━━ ZITIERTER TEXTAUSZUG ━━

Die Minderbewertung des Weiblichen ist in unserer Kultur vorprogrammiert. In der Literatur, in der Kunst und in der psychologischen Forschung ist von Vater-Sohn und auch Mutter-Sohn Beziehungen stets viel die Rede gewesen und auch unser einseitig männliches Gottesbild beruht darauf. Die Mutter-Tochter-Verbindung ist nicht relevant, sie gilt in unserer Kultur nicht als verehrungswürdig.

Fehlende Frauensolidarität

Die Störung der Mutter-Tochter-Beziehung und das Fehlen einer weiblichen Kultur muss demnach als Ursache dafür gesehen werden, dass Frauen im Patriarchat es stets schwer hatten, sich gegenseitig zu stärken und einen gemeinsamem Willen auszubilden. Jede Tochtergeneration übernahm das Erbe einer entwerteten Weiblichkeit von ihren Müttern. Hier liegt die Wurzel für die kollektive Frauenfeindlichkeit von Frauen untereinander und für die weibliche Selbstabwertung, die Töchter bis heute so oft daran gehindert hat, sich mit ihrem eigenen Geschlecht zu identifizieren.

━━━
━━ EXTRAHIERTE DATEN ━━

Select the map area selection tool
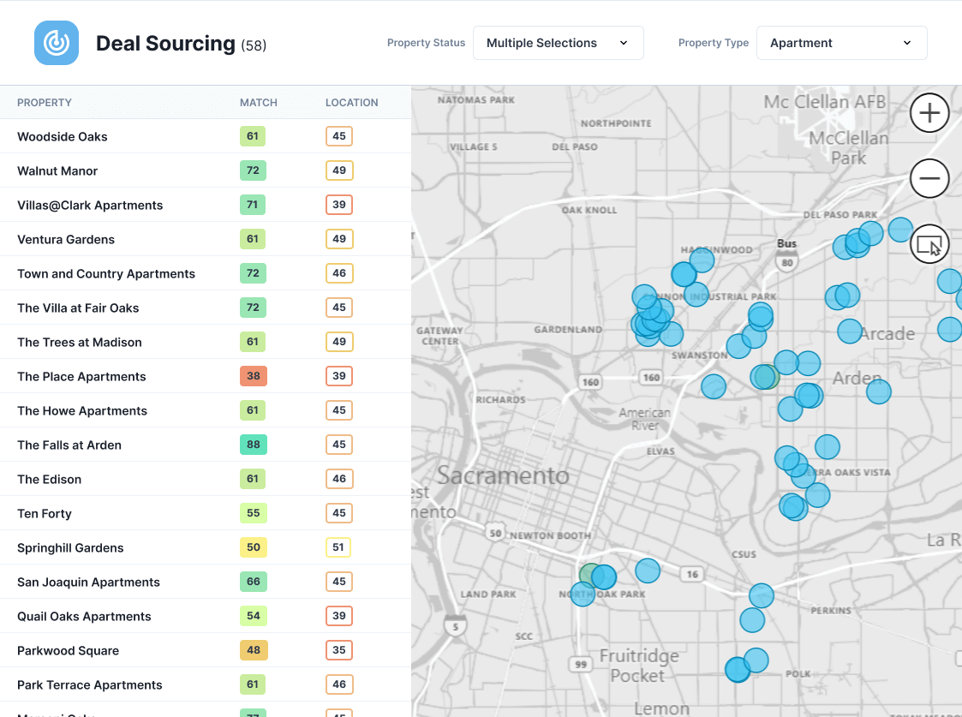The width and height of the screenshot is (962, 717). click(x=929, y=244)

━━━
━━ EXTRAHIERTE DATEN ━━

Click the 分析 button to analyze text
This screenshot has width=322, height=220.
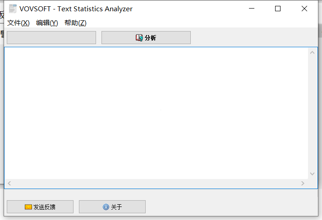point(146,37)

━━━

IHRE AUFGABEN:
1) Zählen Sie alle Bereiche auf, in denen laut dem Textauszug über die Mutter-Tochter-Beziehung stets viel von Vater-Sohn- und Mutter-Sohn-Beziehungen die Rede gewesen ist.
2) Schreiben Sie den Textauszug über die Mutter-Tochter-Beziehung im Anschluss an seinen letzten Satz weiter.

ERGEBNISSE JE AUFGABE:
1) In der Literatur, in der Kunst und in der psychologischen Forschung.

2)
Machtvolle Weiblichkeit

Aber nicht immer haben Frauen sich so wenig aufeinander bezogen wie in unserer Zeit. Matriarchale Kulturen waren auf der Mutter-Tochter-Beziehung aufgebaut, sie war die wichtigste Beziehung überhaupt. Töchter wurden als diejenigen gesehen, die den Fortbestand des Lebens sicherten und den Stamm erhielten. Besitz und Wissen wurden über die Töchter weitergegeben. Die Mutter-Tochter-Beziehung galt als Grundlage der menschlichen Gemeinschaft und war nach der französischen Philosophin Luce Irigaray »die fruchtbarste unter dem Gesichtspunkt der friedlichen Erhaltung des Lebens«. Sie fand ihre Entsprechung im Göttlichen, im Urbild der Mutter Erde und der kosmischen Weisheitsgöttin, die alles Leben hervorbringt und erhält, wie die leibliche Mutter ihr Kind. Aus der Bilderwelt der archaischen Kulturen ist vor allem das Frauenpaar und nicht das Frau-Mann-Paar überliefert. Die großen Mutter-Tochter-Paare in der Mythologie wie Demeter-Kore, Klytaimnestra-Iphigenie, Jokaste-Antigone sind jedoch völlig aus unserem Bewusstsein verdrängt worden.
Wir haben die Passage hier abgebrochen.